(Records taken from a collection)

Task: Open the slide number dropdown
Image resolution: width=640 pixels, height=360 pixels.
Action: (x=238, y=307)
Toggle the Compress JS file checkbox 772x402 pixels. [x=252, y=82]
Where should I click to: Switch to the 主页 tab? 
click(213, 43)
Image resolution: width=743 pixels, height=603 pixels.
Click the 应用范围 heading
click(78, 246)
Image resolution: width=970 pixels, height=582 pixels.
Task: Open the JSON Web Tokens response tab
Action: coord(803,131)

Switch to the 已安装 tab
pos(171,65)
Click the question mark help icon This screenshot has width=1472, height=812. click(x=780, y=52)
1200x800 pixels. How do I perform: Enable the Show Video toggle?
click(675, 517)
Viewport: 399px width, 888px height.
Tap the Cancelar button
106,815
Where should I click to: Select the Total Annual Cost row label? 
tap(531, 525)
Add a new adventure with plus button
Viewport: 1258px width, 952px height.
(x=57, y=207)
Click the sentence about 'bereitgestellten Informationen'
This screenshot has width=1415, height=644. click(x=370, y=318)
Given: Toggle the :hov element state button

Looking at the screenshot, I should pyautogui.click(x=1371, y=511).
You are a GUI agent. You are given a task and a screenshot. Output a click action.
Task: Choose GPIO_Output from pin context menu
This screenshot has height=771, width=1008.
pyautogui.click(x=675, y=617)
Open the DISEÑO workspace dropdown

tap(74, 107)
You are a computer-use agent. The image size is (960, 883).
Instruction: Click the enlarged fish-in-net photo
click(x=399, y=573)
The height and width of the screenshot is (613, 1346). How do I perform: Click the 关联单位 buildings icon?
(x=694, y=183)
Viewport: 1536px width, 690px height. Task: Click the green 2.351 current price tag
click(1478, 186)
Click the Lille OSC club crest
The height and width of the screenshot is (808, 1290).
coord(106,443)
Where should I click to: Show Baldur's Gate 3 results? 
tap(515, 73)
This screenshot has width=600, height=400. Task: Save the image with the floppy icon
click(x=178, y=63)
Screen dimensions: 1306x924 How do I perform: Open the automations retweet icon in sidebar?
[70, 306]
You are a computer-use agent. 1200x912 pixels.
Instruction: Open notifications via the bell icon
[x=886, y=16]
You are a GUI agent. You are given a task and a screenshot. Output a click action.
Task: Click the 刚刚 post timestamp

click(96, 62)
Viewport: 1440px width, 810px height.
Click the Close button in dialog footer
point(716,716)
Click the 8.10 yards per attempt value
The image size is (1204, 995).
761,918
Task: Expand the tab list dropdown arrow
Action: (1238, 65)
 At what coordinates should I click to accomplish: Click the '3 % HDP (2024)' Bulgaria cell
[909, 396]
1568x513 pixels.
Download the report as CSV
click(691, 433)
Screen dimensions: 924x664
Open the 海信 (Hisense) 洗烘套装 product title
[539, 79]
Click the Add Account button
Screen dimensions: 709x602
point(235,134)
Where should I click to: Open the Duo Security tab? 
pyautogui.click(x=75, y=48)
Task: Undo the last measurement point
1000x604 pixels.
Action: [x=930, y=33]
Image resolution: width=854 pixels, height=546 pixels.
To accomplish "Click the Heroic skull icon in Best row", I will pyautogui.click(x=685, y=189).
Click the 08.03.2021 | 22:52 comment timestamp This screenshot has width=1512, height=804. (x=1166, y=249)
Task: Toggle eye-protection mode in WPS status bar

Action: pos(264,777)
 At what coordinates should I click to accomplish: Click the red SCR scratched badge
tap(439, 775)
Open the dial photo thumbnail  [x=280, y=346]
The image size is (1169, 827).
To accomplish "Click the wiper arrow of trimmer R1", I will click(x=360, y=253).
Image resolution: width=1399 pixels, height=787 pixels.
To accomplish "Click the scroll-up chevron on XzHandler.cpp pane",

PROBLEM TO WORK ON = Gather every line of the records above that contains the word "perform", matching case exactly.

RESPONSE TO THE EXERCISE =
1200x800 pixels. How do I perform: Enable the Show Video toggle?
The height and width of the screenshot is (613, 1346). How do I perform: Click the 关联单位 buildings icon?
Screen dimensions: 1306x924 How do I perform: Open the automations retweet icon in sidebar?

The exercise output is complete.